Rodchenko was one of the most versatile Constructivist and Productivist artists to emerge after the Russian Revolution. He worked as a painter and graphic designer before turning to photomontage and photography. His photography was socially engaged, formally innovative, and opposed to a painterly aesthetic. Concerned with the need for analytical-documentary photo series, he often shot his subjects from odd angles—usually high above or below—to shock the viewer and to postpone recognition. He wrote: "One has to take several different shots of a subject, from different points of view and in different situations, as if one examined it in the round rather than looked through the same key-hole again and again."
Contents |
Rodchenko was born in St. Petersburg to a working class family. His family moved to Kazan in 1909, after the death of his father[1] at which point he studied at the Kazan School of Art under Nikolai Feshin and Georgii Medvedev, and at the Stroganov Institute in Moscow. He made his first abstract drawings, influenced by the Suprematism of Kazimir Malevich, in 1915. The following year, he participated in "The Store" exhibition organized by Vladimir Tatlin, who was another formative influence in his development as an artist.
Rodchenko was appointed Director of the Museum Bureau and Purchasing Fund by the Bolshevik Government in 1920. He was responsible for the reorganization of art schools and museums. He taught from 1920 to 1930 at the Higher Technical-Artistic Studios (VKhUTEMAS/VKhUTEIN).
In 1921 he became a member of the Productivist group, which advocated the incorporation of art into everyday life. He gave up painting in order to concentrate on graphic design for posters, books, and films. He was deeply influenced by the ideas and practice of the filmmaker Dziga Vertov, with whom he worked intensively in 1922.

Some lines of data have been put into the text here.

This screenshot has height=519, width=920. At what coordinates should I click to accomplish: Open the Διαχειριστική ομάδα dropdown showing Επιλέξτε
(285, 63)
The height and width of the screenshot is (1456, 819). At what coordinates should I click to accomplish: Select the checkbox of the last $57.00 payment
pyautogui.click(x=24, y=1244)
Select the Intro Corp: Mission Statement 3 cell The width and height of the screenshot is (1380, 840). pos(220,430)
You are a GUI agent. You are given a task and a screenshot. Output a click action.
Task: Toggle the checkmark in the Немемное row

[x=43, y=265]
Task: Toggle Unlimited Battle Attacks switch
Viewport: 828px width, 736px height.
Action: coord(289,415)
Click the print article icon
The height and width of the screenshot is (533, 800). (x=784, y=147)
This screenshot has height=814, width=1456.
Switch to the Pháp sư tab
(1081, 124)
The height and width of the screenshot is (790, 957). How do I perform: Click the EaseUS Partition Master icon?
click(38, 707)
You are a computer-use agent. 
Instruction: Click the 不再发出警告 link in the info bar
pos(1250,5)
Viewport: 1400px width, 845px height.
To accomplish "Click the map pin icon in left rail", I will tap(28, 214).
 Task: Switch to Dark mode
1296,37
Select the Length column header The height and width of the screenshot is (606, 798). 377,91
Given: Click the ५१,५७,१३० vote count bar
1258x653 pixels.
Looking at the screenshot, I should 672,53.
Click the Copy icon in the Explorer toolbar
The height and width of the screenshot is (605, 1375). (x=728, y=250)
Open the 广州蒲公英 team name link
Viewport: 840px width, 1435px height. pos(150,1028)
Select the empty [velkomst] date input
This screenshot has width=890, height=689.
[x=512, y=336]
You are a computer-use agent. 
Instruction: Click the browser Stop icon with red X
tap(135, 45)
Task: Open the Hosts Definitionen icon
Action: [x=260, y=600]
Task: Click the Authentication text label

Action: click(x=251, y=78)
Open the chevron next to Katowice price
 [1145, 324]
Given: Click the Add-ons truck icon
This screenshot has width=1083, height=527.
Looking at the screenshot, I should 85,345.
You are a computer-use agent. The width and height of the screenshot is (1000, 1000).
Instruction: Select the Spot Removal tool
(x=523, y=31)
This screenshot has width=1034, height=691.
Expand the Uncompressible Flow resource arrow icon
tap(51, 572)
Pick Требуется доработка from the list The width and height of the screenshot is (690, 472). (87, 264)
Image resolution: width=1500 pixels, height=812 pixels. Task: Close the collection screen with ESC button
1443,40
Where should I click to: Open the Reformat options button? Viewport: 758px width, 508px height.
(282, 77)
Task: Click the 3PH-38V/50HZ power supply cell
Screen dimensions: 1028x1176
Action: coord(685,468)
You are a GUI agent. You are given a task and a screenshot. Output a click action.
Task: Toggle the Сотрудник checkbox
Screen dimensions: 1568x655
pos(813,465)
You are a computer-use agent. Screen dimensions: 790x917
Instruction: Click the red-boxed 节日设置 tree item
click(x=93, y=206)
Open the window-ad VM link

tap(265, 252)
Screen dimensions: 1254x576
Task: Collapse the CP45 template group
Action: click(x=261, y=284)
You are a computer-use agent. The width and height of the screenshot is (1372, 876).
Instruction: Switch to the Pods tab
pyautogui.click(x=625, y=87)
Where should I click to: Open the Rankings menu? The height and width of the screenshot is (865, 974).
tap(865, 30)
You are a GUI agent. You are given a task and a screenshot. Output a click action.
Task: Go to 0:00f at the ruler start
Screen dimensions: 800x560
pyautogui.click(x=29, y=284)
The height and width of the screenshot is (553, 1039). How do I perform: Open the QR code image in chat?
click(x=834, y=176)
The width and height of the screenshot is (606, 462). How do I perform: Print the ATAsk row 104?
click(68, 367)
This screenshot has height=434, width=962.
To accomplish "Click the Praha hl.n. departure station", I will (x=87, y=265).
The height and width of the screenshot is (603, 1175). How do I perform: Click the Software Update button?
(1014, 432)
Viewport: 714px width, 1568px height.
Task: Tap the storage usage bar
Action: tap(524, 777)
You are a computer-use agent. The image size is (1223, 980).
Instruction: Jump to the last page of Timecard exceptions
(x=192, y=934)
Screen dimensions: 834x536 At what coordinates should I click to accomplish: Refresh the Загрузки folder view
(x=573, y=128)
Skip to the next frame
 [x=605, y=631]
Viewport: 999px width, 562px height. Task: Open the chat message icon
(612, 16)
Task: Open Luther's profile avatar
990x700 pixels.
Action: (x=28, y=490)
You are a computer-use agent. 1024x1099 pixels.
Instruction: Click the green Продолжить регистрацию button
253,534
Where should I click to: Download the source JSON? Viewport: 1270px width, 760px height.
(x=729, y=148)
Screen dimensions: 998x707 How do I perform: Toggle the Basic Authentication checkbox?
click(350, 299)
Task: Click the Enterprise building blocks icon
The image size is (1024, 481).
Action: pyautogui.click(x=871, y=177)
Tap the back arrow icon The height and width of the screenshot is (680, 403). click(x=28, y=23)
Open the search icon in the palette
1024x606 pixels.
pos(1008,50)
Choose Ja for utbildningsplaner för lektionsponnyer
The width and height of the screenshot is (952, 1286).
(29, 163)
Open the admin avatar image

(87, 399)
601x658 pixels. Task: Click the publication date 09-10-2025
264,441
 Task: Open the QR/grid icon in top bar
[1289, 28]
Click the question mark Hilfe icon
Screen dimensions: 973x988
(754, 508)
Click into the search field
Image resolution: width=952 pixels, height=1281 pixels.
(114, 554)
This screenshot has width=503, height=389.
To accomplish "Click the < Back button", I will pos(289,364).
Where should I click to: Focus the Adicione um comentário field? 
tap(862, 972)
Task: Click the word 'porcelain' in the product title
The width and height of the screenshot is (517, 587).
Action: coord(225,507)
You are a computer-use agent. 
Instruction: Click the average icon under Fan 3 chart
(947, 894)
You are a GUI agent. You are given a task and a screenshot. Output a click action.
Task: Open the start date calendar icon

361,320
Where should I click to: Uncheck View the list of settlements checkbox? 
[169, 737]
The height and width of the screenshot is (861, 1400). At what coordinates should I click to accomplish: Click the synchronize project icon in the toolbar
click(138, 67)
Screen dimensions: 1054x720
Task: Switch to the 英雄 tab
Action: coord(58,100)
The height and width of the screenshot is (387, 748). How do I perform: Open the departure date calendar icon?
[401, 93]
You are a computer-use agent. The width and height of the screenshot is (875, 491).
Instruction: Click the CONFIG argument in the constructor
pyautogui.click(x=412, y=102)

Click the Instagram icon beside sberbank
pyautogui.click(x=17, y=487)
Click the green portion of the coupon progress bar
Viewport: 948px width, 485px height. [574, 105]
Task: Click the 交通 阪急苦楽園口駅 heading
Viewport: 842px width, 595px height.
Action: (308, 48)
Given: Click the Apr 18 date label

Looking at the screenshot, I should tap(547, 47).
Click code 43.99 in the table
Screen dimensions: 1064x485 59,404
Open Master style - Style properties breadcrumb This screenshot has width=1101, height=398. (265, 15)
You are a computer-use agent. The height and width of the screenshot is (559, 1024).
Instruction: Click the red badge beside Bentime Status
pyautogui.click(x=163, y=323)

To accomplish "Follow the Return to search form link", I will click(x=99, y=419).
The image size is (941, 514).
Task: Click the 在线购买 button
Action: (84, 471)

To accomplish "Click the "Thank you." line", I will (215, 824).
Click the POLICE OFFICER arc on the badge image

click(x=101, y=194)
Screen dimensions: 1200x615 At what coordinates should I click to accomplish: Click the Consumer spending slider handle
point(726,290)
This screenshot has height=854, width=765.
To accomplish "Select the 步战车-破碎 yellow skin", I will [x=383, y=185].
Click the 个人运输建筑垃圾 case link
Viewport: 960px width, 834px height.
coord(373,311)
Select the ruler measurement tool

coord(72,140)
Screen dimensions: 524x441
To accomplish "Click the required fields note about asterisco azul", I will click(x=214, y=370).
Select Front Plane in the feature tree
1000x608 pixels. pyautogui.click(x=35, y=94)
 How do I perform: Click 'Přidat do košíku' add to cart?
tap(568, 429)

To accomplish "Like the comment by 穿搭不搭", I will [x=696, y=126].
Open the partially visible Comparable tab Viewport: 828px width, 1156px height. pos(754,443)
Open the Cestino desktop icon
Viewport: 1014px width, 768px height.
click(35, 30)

Impressed by the photomontage of the German Dadaists, Rodchenko began his own experiments in the medium, first employing found images in 1923, and from 1924 on shooting his own photographs as well. His first published photomontage illustrated Mayakovsky's poem, "About This," in 1923.
From 1923 to 1928 Rodchenko collaborated closely with Mayakovsky (of whom he took several striking portraits) on the design and layout of LEF and Novy LEF, the publications of Constructivist artists. Many of his photographs appeared in or were used as covers for these journals. His images eliminated unnecessary detail, emphasized dynamic diagonal composition, and were concerned with the placement and movement of objects in space.
Throughout the 1920s Rodchenko's work was very abstract. In the 1930s, with the changing Party guidelines governing artistic practice, he concentrated on sports photography and images of parades and other choreographed movements.
Rodchenko joined the October circle of artists in 1928 but was expelled three years later being charged with "formalism." He returned to painting in the late 1930s, stopped photographing in 1942, and produced abstract expressionist works in the 1940s. He continued to organize photography exhibitions for the government during these years. He died in Moscow in 1956.
Much of the work of 20th century graphic designers is a direct result of Rodchenko's earlier work in the field. His influence has been pervasive enough that it would be nearly impossible to single out all of the designers whose work he's influenced.
His 1924 portrait of Lilya Brik has inspired a number of subsequent works, including the cover art for a number of music albums. Among them are influential Dutch punk band The Ex, which published a series of 7" vinyl albums, each with a variation on the Lilya Brik portrait theme, and the cover of the Franz Ferdinand album, You Could Have It So Much Better. The poster for One-Sixth Part of the World was the basis for the cover of "Take Me Out", also by Franz Ferdinand.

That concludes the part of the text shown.